[SUPPLIED TEXT]:

I felt great love to the Methodists, especially to the preachers, as the servants of the most high God, sent to teach us the way of salvation. The people took notice of me, talked with me, and wished me to cast in my lot among them. I did so, though I did not think myself worthy and I bless God, I have never felt a desire to

leave them since. I continued mourning after the Lord, and at length he heard my cry. One day, as I remember, I was reading in a book where the writer was answering that objection concerning the day of grace being past the Lord was pleased to send me deliverance; I found springing hope, and a sense of his goodness. How did I admire the love of God and the love of Jesus Christ to me! All my thoughts were swallowed up in heavenly contemplation: and I could truly say, "The Lord is my life and my salvation, whom shall I fear? Thine anger is turned away, and thou comfortest me."

I now tried what the Spirit had wrought in me by the marks laid down in the Holy Scripture: and hence I found reason to believe that I belonged to Christ, and was a child of God. I made a free-will offering of all I had to be his for ever; and I thank him from the ground of my heart that I have been kept in the same mind to this day; though I have great cause to be ashamed that I have made no better improvement, and often mourn and weep on that account. When I had thus found the goodness of God to my own soul, I could not forbear speaking of it to others; and the Lord gave me wonderful light and courage in his blessed work. He helped me to reprove sin, wherever I met with it, with humility, meekness, and much prayer: yet without fearing the face of any man, though many said I was out of my mind, yea, and wished me out of the world. The Lord enabled me to set my face as a flint, and to bear a testimony for him wherever I went; and I was much blessed in so doing. There was a little town not far from ours, where I sometimes went, got a few poor people together, and talked to them about their souls. I often read the Scriptures to them, and sometimes made some remarks thereon. The Lord was pleased to bless my weak endeavours among them, so that a few of them gathered together, and the preacher joined them in a society, and put me in to be the leader. I met with many trials in this little way, and was often tempted to give it up; but I durst not.

I used to travel far on the Lord's day to hear the word of God. If it happened the preacher did not come, I was pressed upon to give an exhortation to the people.

This I frequently did, but I often went home distressed to the last degree, through a deep sense of my own unworthiness: yet it was not always so. At other times I was happy and lively, having strong evidence that I was doing the will of God. Meantime seve al of the preachers spoke to me about travelling but the importance of the work made me afraid; till in the year 1767, at the London conference, Mr. Rowel recommended me, and I was taken in upon trial. I was then appointed for the Barnard Castle circuit, and entered upon my work with great fear: there seemed many difficulties in my way however, I gave myself up to the Lord, and he was pleased to give me favour in the eyes of the people. Two years after I was stationed in Yarm circuit. I was afterward appointed to Barnard Castle circuit again, and God was pleased to bless my labours, with that of the other preachers. We had such a work of God in several parts of this circuit as I never saw. Hardly any thing of the kind in England hath exceeded it, both with regard to its swiftness and depth: the power of God bore down all before it, and it seemed as if God was about to convert all the world. After I left this circuit, I was placed at Hull, then at York, and afterward in the Scarborough circuit. We had a gracious increase of the work of God here; and I never found more enlargement of heart. We broke up much fresh ground, took in many new places, and many souls were converted to God. The last year you appointed me for the Thirsk circuit. This has been a year of trial, but the Lord has stood by me, and I am strengthened.

What success I may have for time to come, I cannot tell. It is still my one desire to give myself wholly to the Lord, and to his blessed work. I wish to live to better purpose than I have yet done, to be more fruitful in his house and in the world. I am conscious of many defects in myself, and feel my need of Christ every moment. My soul hangs upon him, and I experience salvation from day to day and I trust he that has kept me till now will keep me to the end.

Wishing you all peace and prosperity, I remain, Rev. and dear sir, your affectionate son in the Gospel of Christ, WILLIAM HUNTER.

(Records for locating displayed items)
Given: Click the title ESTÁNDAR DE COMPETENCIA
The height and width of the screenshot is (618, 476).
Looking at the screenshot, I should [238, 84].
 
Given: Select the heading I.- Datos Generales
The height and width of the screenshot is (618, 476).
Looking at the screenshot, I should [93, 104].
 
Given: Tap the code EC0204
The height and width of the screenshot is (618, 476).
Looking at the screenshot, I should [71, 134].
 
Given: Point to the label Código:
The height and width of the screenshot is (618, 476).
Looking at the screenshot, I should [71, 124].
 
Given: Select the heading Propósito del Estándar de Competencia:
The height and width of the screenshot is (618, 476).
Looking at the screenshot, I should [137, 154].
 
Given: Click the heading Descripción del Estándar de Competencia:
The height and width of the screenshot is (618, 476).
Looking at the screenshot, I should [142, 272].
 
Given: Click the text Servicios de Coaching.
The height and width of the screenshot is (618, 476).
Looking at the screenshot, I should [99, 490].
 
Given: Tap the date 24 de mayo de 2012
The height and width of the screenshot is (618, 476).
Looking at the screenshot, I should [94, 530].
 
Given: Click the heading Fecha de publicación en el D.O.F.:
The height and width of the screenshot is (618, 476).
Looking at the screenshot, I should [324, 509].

[GOAL 1]: Copy the passage of the letter from "What success I" up to and including "Christ, WILLIAM HUNTER.".
[GOAL 2]: According to the letter, why did the writer hold back when several of the preachers spoke about travelling?
The items stand apart from the letter and are separate material.

[CORRECT RESULT 1]:
What success I may have for time to come, I cannot tell. It is still my one desire to give myself wholly to the Lord, and to his blessed work. I wish to live to better purpose than I have yet done, to be more fruitful in his house and in the world. I am conscious of many defects in myself, and feel my need of Christ every moment. My soul hangs upon him, and I experience salvation from day to day and I trust he that has kept me till now will keep me to the end.

Wishing you all peace and prosperity, I remain, Rev. and dear sir, your affectionate son in the Gospel of Christ, WILLIAM HUNTER.

[CORRECT RESULT 2]: The importance of the work made the writer afraid.